## DATASET RECORDS
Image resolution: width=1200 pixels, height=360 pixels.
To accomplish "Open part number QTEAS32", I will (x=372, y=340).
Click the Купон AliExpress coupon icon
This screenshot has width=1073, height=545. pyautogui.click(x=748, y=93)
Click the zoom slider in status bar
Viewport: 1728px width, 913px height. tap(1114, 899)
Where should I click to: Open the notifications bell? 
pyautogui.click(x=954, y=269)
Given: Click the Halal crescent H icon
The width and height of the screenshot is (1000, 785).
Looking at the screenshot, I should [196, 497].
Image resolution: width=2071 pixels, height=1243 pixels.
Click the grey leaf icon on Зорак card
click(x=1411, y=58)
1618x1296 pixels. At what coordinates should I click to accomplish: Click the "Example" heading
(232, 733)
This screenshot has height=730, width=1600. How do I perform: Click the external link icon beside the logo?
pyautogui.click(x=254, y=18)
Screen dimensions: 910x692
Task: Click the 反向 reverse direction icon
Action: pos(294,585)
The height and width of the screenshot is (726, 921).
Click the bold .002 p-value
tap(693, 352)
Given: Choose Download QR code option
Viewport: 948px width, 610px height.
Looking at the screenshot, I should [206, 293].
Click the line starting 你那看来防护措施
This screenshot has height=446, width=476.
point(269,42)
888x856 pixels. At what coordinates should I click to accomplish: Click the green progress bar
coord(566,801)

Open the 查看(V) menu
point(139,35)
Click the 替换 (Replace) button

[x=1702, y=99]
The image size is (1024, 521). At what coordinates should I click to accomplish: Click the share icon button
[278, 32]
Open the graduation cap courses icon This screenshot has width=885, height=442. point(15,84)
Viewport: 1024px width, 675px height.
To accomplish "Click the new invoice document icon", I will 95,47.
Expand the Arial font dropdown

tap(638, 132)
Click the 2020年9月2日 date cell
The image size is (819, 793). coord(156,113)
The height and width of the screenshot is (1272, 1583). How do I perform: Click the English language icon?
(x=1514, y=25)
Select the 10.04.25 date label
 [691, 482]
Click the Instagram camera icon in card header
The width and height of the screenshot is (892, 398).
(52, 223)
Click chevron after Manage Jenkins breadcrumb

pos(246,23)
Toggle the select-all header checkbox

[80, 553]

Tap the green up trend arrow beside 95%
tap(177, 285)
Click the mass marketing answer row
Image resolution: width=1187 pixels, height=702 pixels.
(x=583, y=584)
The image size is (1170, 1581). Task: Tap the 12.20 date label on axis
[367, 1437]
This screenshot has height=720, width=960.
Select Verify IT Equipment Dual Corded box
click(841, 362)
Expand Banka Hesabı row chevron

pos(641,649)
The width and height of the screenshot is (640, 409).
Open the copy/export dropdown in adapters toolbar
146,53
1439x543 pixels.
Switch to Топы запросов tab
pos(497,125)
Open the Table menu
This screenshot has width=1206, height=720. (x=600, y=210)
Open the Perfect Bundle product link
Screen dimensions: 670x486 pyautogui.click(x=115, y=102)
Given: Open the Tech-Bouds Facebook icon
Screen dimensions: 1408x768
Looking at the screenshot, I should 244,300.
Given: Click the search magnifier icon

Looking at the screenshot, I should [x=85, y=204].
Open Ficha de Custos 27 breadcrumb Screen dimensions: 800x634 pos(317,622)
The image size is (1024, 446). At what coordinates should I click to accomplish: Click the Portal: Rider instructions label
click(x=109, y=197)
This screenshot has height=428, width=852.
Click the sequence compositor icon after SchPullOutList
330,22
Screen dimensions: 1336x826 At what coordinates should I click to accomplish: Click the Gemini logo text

## YOUR ASSIGNMENT
Write out all the records again, exactly as they appear.

## OUTPUT BELOW
Image resolution: width=1200 pixels, height=360 pixels.
To accomplish "Open part number QTEAS32", I will (x=372, y=340).
Click the Купон AliExpress coupon icon
This screenshot has width=1073, height=545. pyautogui.click(x=748, y=93)
Click the zoom slider in status bar
Viewport: 1728px width, 913px height. tap(1114, 899)
Where should I click to: Open the notifications bell? 
pyautogui.click(x=954, y=269)
Given: Click the Halal crescent H icon
The width and height of the screenshot is (1000, 785).
Looking at the screenshot, I should [196, 497].
Image resolution: width=2071 pixels, height=1243 pixels.
Click the grey leaf icon on Зорак card
click(x=1411, y=58)
1618x1296 pixels. At what coordinates should I click to accomplish: Click the "Example" heading
(232, 733)
This screenshot has height=730, width=1600. How do I perform: Click the external link icon beside the logo?
pyautogui.click(x=254, y=18)
Screen dimensions: 910x692
Task: Click the 反向 reverse direction icon
Action: pos(294,585)
The height and width of the screenshot is (726, 921).
Click the bold .002 p-value
tap(693, 352)
Given: Choose Download QR code option
Viewport: 948px width, 610px height.
Looking at the screenshot, I should [206, 293].
Click the line starting 你那看来防护措施
This screenshot has height=446, width=476.
point(269,42)
888x856 pixels. At what coordinates should I click to accomplish: Click the green progress bar
coord(566,801)

Open the 查看(V) menu
point(139,35)
Click the 替换 (Replace) button

[x=1702, y=99]
The image size is (1024, 521). At what coordinates should I click to accomplish: Click the share icon button
[278, 32]
Open the graduation cap courses icon This screenshot has width=885, height=442. point(15,84)
Viewport: 1024px width, 675px height.
To accomplish "Click the new invoice document icon", I will 95,47.
Expand the Arial font dropdown

tap(638, 132)
Click the 2020年9月2日 date cell
The image size is (819, 793). coord(156,113)
The height and width of the screenshot is (1272, 1583). How do I perform: Click the English language icon?
(x=1514, y=25)
Select the 10.04.25 date label
 [691, 482]
Click the Instagram camera icon in card header
The width and height of the screenshot is (892, 398).
(52, 223)
Click chevron after Manage Jenkins breadcrumb

pos(246,23)
Toggle the select-all header checkbox

[80, 553]

Tap the green up trend arrow beside 95%
tap(177, 285)
Click the mass marketing answer row
Image resolution: width=1187 pixels, height=702 pixels.
(x=583, y=584)
The image size is (1170, 1581). Task: Tap the 12.20 date label on axis
[367, 1437]
This screenshot has height=720, width=960.
Select Verify IT Equipment Dual Corded box
click(841, 362)
Expand Banka Hesabı row chevron

pos(641,649)
The width and height of the screenshot is (640, 409).
Open the copy/export dropdown in adapters toolbar
146,53
1439x543 pixels.
Switch to Топы запросов tab
pos(497,125)
Open the Table menu
This screenshot has width=1206, height=720. (x=600, y=210)
Open the Perfect Bundle product link
Screen dimensions: 670x486 pyautogui.click(x=115, y=102)
Given: Open the Tech-Bouds Facebook icon
Screen dimensions: 1408x768
Looking at the screenshot, I should 244,300.
Given: Click the search magnifier icon

Looking at the screenshot, I should [x=85, y=204].
Open Ficha de Custos 27 breadcrumb Screen dimensions: 800x634 pos(317,622)
The image size is (1024, 446). At what coordinates should I click to accomplish: Click the Portal: Rider instructions label
click(x=109, y=197)
This screenshot has height=428, width=852.
Click the sequence compositor icon after SchPullOutList
330,22
Screen dimensions: 1336x826 At what coordinates should I click to accomplish: Click the Gemini logo text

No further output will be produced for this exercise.